Então, sim, o cinema vende há muito tempo o tipo de gente que devemos ser. Apesar dos variados esforços marginais, dos variados cinemas feitos no mundo, o cinema ainda é uma máquina de propaganda de massa. De massa, para que a massa consuma o que ela precisa comprar, para, ao fim, sustentar essa mesma máquina.  Então, há mais de um século, milhões de mulheres tentam ter a pele das estrelas, o marido das estrelas, a bela casa delas e é, claro, o belo corpo delas e – A JUVENTUDE que elas têm/aparentam. Sim, porque, com raríssimas exceções, o cinema é a celebração da juventude, não só, mas principalmente, da juventude FEMININA. E por quê? Rapidamente, poderíamos responder que é porque a mulher consome mais enquanto jovem e ativa. Mas se descermos um degrauzinho abaixo dessa pretensa afirmação, vamos descobrir que é porque A MULHER É TIDA COMO UM OBJETO DE CONSUMO. E de novo, não qualquer mulher: a mulher que pode ser consumida é a que pode ser sexualizada. E SÓ é permitida a sexualização da mulher que o cinema mesmo apresenta, aquela que é magra, branca E JOVEM.

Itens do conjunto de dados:
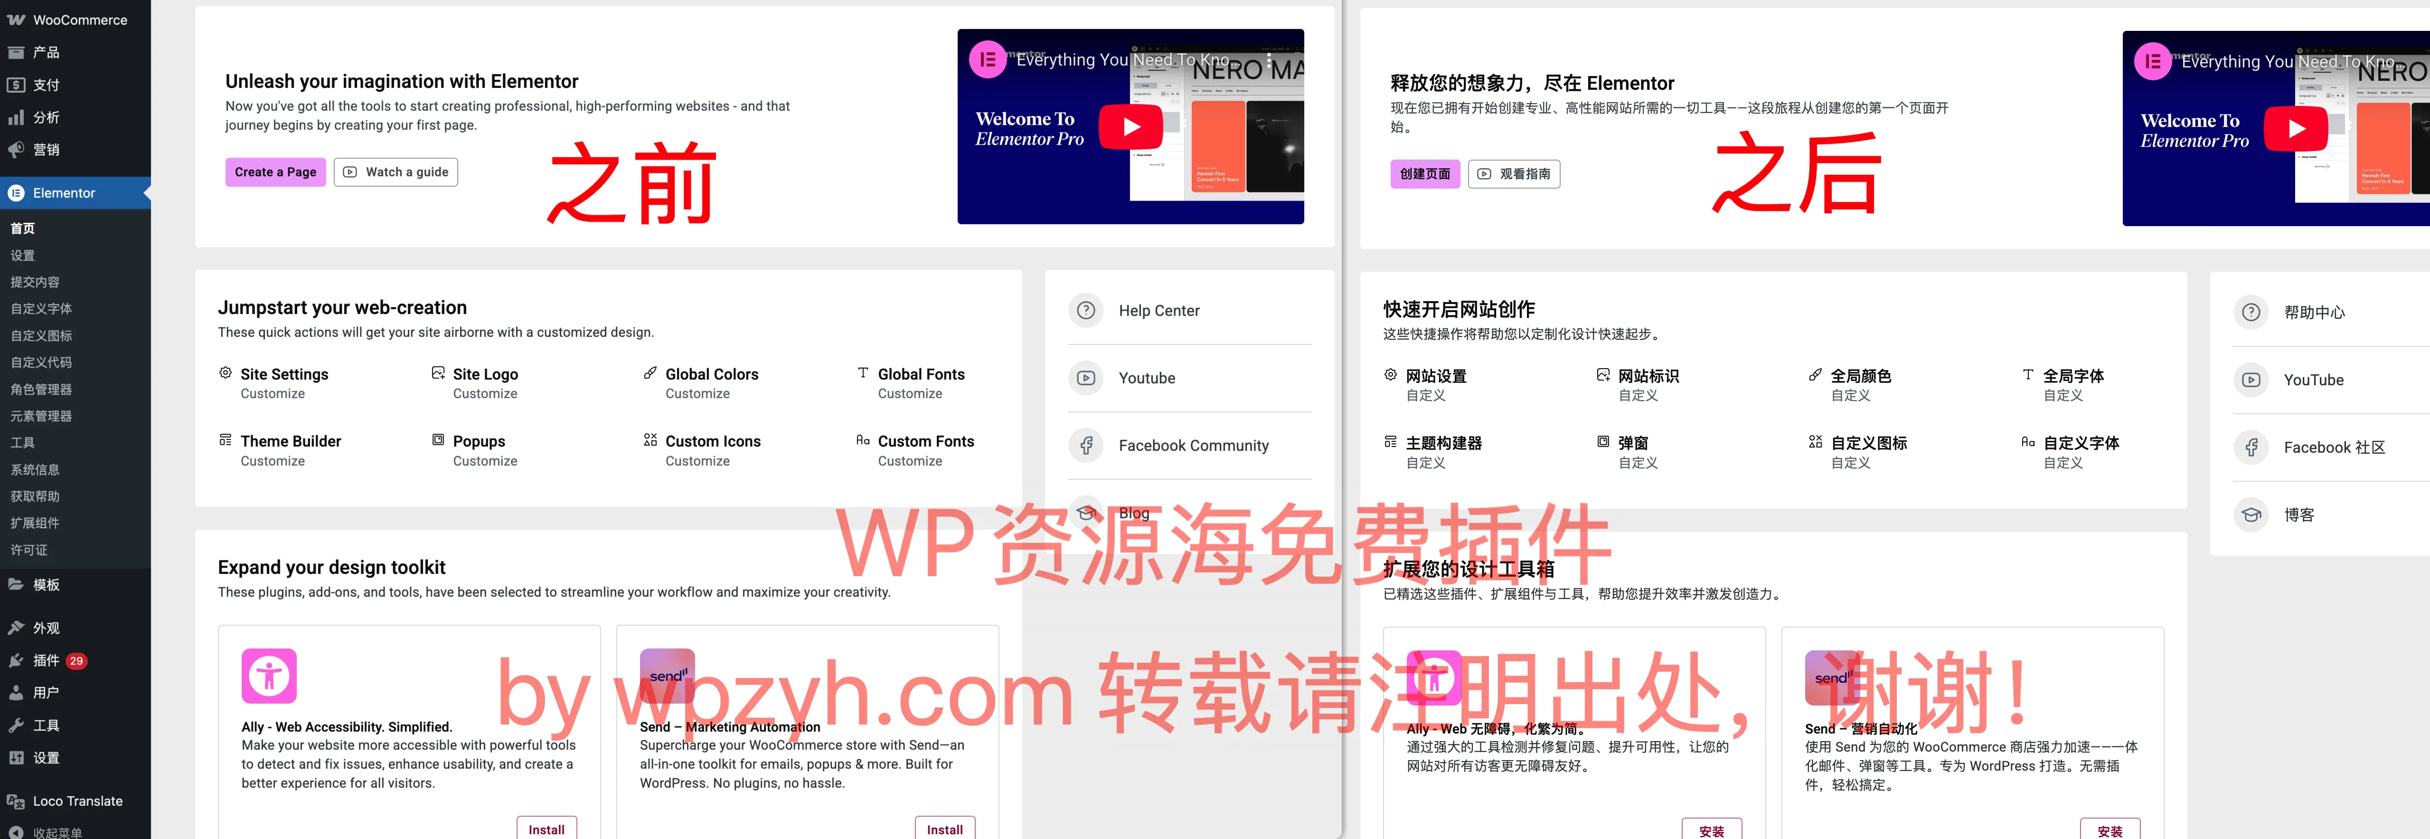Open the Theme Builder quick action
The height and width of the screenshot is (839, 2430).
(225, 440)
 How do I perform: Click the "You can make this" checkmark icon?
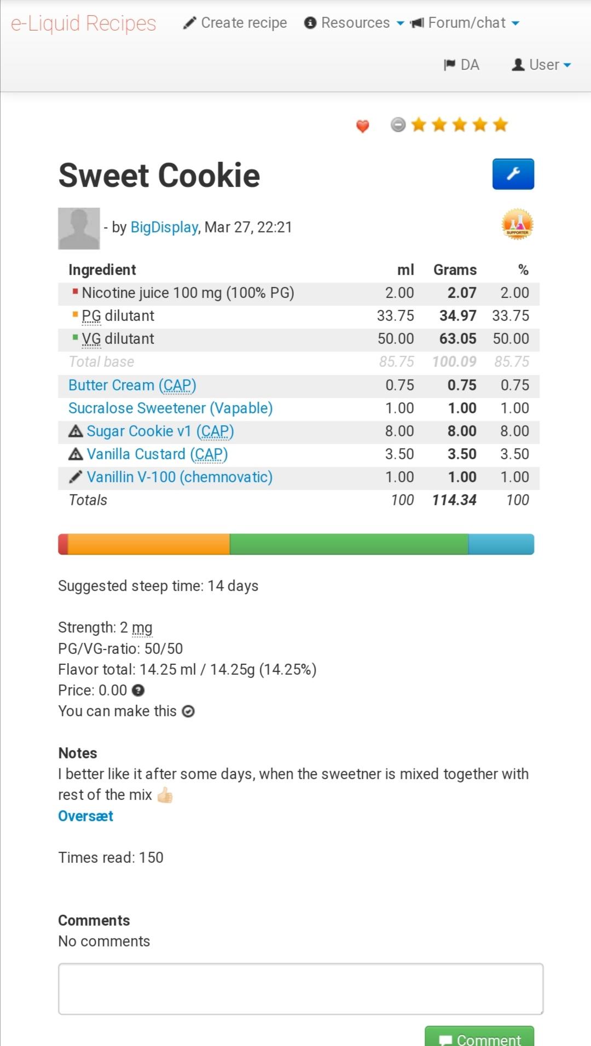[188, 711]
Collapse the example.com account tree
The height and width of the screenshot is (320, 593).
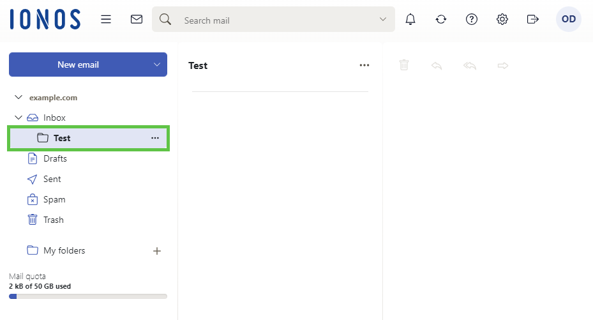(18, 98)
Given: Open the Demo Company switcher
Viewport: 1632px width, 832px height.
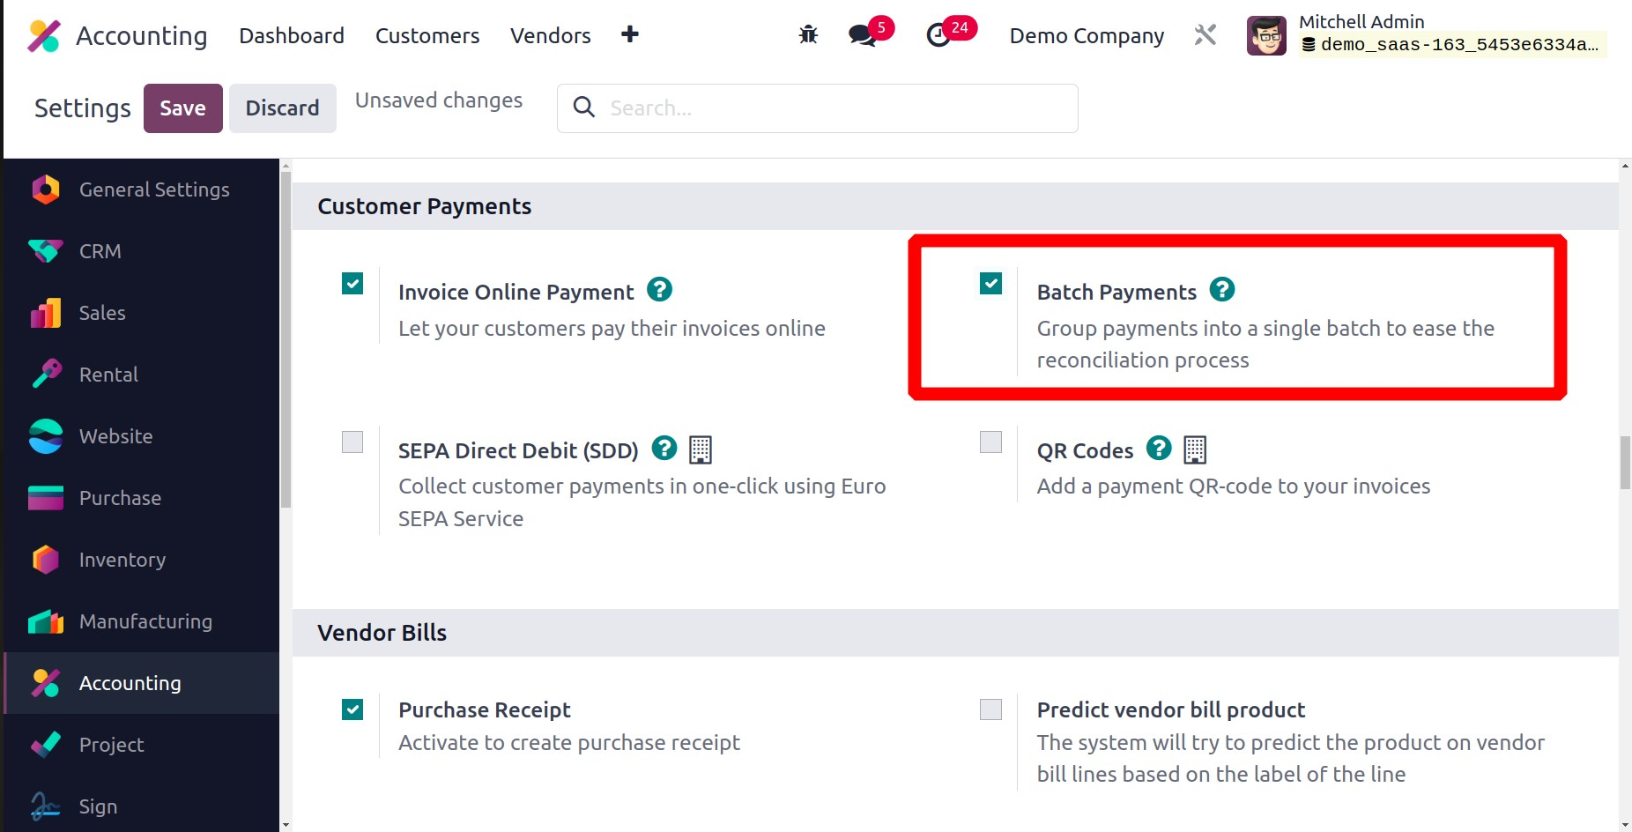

# Objetivos
(A) De acordo com o trecho sobre o cinema, há quanto tempo milhões de mulheres tentam ter a pele das estrelas?
(B) Indique se cada afirmação abaixo concorda com o trecho sobre o cinema, respondendo sim ou não e citando as palavras decisivas do trecho: (i) o cinema é apresentado como uma máquina de propaganda de massa; (ii) o cinema celebra principalmente a juventude masculina; (iii) o cinema permite a sexualização de qualquer mulher.
(C) Prolongue o texto sobre o cinema e a juventude feminina a partir do ponto em que ele termina.
As entradas não são necessárias para a realização do exercício.

# Resultados do exercício
(A) Há mais de um século.

(B)
(i) Sim: "o cinema ainda é uma máquina de propaganda de massa".
(ii) Não: "principalmente, da juventude FEMININA".
(iii) Não: "E SÓ é permitida a sexualização da mulher que o cinema mesmo apresenta, aquela que é magra, branca E JOVEM."

(C)
Essa foto é o perfeito homem de meia idade em crise pega mulher jovemOs exemplos são vários. Somente à guisa de ter um caso que possa representar as duas pontas que pretendo comparar, vou falar de “Uma linda mulher”, um estrondoso sucesso de público e que lançou definitivamente a atriz Julia Roberts. Ela, no auge da juventude e beleza. O par romântico dela era Richard Gere, um homem bonito, sim, mas que claramente tinha no mínimo, 20 anos a mais. Julia se manteve em papéis em que sua beleza e jovialidade eram “vendidas” tanto ou mais que a ficção o quanto ela pôde (ou seja, enquanto o “público” a considerava um bom produto de consumo). Hoje ela está perto de completar 50 anos. E é incontestável que, mesmo com a idade, permanece linda, mas mais do que isso: permanece capaz de exercer seu trabalho. Porém, seus papéis diminuíram imensamente, e suas aparições públicas também. O mesmo podemos dizer de várias atrizes contemporâneas dela: Kim Basinger, Catherine Zeta-Jones, Renée Zellweger.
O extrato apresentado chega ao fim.